Internet squared: After meme-crashing the Game Awards, ‘reformed orthodox rabbi’ Bill Clinton comes to Elden Ring
The Game Awards this year was easily among the best shows that Geoff Keighley and crew have yet put on and, after Christopher Judge was out of the way, was an undeniably pacier and slicker spectacle than usual. So much so it was almost going too well. Then Elden Ring won the Game of the Year award, various FromSoft types got up to say thanks, and just as the acceptance speeches were lulling us off, a kid on-stage in a suit said this:
“Real quick I want to thank everybody and say that I think I want to nominate this award to my Reformed Orthodox rabbi Bill Clinton. Thank you everybody.”
My reaction at the time I can summarise as: wut. It still didn’t make sense even the day after, when it was all clear who this stage-crasher was (opens in new tab) and what had happened. The origin of the phrase seemed to be Discord, and the whole thing was bizarre enough that it had a few days of being meme’d to oblivion.

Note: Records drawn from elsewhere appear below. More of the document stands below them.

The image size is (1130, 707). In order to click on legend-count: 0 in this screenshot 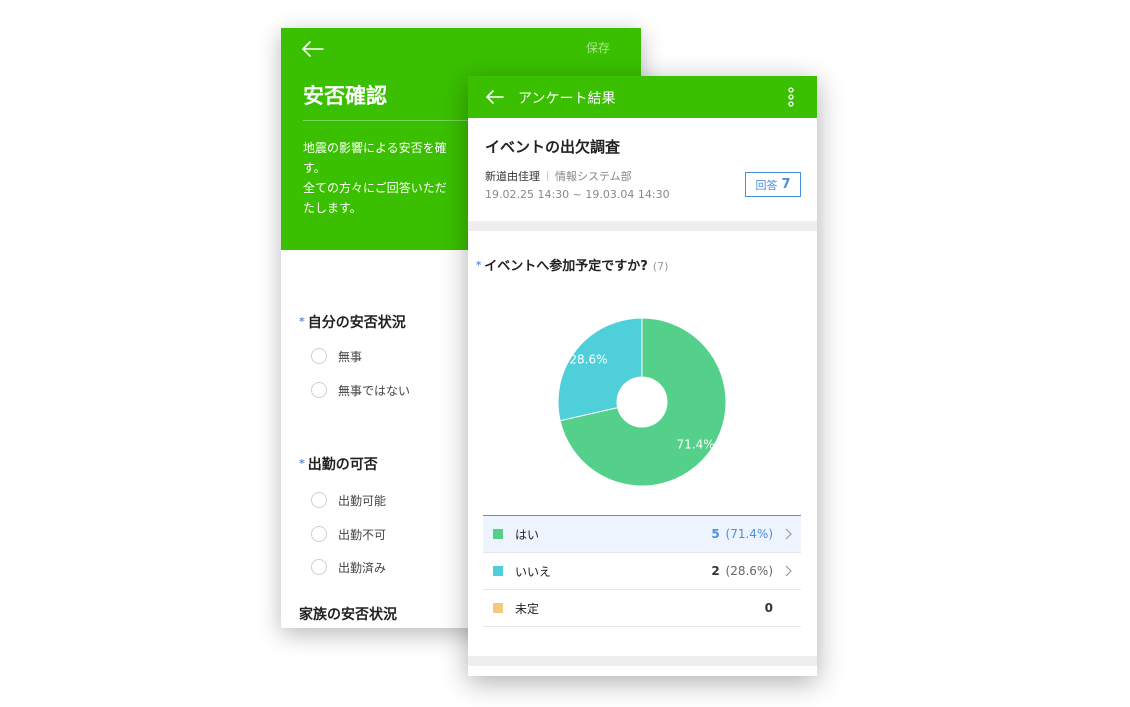, I will do `click(768, 608)`.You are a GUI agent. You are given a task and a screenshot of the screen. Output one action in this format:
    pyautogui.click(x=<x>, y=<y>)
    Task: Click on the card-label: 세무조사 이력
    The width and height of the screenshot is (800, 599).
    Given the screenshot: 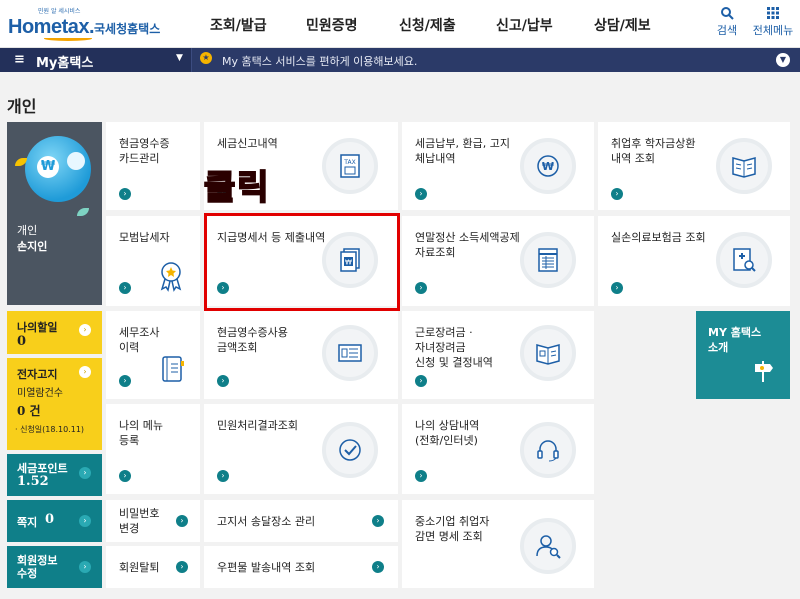 What is the action you would take?
    pyautogui.click(x=140, y=340)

Well: turns out we’re not done. Modder Arestame has taken it upon themselves to create ‘Bill Clinton: The Reformed Rabbi Orthodox (opens in new tab)‘, a mod that brings the 42nd president of the United States to Elden Ring.
The mod is clearly inspired by the incident, with the description reading “Play with Bill Clinton, the Reformed Rabbi Orthodox that was announced in The Game Awards 2022! […] To ensure the best and most realistic experience, no armor must be worn. A true legend fights only bare-chested!”
As you can see it, well, adds a pretty good likeness of Bill Clinton to the game. He’s sporting a natty blue suit, wielding a club, and looking like he’s ready to call for NATO expansion into the Lands Between.
I’m not sure if this is the most bizarre Elden Ring mod I’ve seen yet (opens in new tab), but it is a funny example of how pranks and nonsensical phrases like this proliferate throughout the contemporary media ecosystem. I’m still not sure why so many people found this stunt as funny as they did: perhaps it’s something to do with how it punctured the slick production values of a show designed to sell you stuff, even for a moment. Or maybe the audience just enjoyed how much Keighley clearly hated it. Either way, some kid’s daft idea has now staked out its own tiny slice in one of the year’s biggest games.